Personal life
- Born: c. 1256 Safad near Damascus, Syria
- Died: 1327 (aged 70–71) Safad, Syria
- Era: Islamic Golden Age
- Region: Caliphate

Religious life
- Religion: Islam
- Denomination: Sunni

= Ibn Abi Talib al-Dimashqi =

Syrian Sunni theologian (1256–1327)

Ibn Abi Talib al-Dimashqi (full Arabic name: Shams al-Dīn Abū ʿAbd Allāh Muḥammad ibn Abī Ṭālib al-Anṣārī al-Dimashqī, شمس الدين أبو عبد الله محمد بن أبي طالب الأنصاري الدمشقي), c. 1256–1327, was a Syrian scholar and theologian of Islam.
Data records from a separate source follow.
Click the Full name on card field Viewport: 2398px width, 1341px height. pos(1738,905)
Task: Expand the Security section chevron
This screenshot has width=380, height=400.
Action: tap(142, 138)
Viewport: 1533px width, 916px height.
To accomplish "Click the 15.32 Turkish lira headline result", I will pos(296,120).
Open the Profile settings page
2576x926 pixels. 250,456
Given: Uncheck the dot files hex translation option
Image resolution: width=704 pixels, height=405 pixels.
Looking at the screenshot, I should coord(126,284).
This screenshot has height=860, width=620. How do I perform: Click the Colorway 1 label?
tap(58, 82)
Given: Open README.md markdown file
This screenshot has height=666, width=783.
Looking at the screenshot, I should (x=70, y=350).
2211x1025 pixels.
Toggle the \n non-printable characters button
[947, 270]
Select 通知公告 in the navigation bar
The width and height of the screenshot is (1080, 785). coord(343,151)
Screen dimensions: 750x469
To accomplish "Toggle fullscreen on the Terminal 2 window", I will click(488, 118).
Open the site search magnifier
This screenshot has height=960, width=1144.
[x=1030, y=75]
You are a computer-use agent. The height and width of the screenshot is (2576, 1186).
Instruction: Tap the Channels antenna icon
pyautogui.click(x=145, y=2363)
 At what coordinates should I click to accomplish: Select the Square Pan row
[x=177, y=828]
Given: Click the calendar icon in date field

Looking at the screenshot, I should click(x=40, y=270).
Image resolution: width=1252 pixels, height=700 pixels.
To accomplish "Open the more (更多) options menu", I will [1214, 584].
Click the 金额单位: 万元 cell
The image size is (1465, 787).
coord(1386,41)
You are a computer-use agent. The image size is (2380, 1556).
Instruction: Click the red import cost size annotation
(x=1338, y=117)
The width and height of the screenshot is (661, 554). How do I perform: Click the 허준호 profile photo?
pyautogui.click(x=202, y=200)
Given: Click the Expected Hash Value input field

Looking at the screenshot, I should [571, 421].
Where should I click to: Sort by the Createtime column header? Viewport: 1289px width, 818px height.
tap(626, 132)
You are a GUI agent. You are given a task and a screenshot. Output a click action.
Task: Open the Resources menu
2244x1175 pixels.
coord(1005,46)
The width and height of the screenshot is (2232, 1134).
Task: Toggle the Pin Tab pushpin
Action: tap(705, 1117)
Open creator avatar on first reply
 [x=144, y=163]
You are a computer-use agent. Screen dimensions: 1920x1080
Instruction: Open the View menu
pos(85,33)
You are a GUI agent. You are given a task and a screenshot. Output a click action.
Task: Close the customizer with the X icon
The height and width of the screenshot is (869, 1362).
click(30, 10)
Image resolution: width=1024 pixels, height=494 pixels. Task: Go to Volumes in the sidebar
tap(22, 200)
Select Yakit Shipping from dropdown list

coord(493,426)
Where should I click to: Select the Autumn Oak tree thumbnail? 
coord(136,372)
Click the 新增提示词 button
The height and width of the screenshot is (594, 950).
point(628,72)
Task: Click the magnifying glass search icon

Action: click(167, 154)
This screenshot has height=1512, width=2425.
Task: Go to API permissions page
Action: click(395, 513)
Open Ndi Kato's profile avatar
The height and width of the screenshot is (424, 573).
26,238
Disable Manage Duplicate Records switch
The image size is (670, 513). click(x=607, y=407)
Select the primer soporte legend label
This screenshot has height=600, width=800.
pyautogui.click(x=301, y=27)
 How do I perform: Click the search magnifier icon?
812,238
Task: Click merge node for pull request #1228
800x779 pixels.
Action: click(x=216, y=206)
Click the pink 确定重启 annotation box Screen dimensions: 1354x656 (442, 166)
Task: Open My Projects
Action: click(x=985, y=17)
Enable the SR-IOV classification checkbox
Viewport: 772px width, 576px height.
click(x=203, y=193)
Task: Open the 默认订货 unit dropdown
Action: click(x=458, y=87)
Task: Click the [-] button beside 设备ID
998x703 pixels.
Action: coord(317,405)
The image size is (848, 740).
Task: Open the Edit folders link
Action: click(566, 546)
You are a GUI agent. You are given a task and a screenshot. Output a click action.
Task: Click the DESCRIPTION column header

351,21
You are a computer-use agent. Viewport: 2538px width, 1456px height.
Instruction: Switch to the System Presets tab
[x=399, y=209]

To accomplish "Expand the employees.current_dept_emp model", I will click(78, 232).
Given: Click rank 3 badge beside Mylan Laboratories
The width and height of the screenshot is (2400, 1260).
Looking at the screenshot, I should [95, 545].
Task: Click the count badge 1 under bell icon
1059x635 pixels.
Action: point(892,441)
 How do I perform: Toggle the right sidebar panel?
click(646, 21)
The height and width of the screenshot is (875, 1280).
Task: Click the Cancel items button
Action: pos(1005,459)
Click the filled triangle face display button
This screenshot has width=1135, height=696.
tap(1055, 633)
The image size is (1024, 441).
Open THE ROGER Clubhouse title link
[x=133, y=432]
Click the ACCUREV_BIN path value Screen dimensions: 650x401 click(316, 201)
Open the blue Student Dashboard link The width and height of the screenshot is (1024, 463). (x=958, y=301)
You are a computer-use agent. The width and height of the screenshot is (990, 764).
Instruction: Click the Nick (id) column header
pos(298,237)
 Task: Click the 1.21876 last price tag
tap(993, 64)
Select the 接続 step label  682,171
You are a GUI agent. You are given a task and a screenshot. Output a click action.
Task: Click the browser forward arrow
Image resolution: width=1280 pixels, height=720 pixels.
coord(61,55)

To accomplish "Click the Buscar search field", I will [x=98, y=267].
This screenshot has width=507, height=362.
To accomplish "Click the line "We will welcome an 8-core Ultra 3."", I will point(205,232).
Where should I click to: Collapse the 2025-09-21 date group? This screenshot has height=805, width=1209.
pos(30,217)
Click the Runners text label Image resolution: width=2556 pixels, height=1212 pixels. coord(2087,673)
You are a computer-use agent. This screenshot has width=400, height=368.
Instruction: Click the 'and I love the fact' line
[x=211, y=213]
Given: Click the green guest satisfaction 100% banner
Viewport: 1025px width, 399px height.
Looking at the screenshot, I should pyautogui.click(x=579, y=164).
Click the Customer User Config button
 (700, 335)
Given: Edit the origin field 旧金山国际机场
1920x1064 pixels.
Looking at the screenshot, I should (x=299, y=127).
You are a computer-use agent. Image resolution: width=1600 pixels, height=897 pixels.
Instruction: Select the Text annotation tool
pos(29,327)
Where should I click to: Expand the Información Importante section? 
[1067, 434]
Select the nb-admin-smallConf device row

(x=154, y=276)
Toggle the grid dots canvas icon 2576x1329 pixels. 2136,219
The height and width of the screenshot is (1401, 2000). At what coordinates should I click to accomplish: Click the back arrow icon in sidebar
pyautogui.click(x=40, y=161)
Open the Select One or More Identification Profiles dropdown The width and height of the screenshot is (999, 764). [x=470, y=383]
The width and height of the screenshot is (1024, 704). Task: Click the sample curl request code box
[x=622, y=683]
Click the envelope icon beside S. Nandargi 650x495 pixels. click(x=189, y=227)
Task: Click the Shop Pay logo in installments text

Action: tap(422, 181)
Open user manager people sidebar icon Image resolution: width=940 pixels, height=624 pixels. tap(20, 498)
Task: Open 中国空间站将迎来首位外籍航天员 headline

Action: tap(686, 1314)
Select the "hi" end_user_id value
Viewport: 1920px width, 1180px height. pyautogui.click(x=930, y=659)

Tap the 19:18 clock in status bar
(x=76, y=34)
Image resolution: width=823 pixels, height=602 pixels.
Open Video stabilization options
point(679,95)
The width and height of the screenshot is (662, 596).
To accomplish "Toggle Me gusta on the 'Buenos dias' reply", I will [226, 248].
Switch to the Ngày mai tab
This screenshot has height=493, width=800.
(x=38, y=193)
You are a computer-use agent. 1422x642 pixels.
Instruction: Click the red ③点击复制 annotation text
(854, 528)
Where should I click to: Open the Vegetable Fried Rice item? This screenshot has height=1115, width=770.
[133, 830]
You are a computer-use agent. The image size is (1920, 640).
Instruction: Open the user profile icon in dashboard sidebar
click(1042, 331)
He was born in Safad, considered in his time to be near Damascus, and remained in his hometown until his death. He worked on several subjects and served as an Imam at al-Rabwa. Ibn Abi Talib al-Dimashqi was given the titles Shaykh al-Rabwa and Shams al-Din. He likely had a son named Abd Allah, hence his kunya Abu Abd Allah.

Al-Dimashqi wrote an extended defence of Islam in response to the Letter from the People of Cyprus, itself a reworking of an earlier Letter to a Muslim Friend by the Christian bishop Paul of Antioch.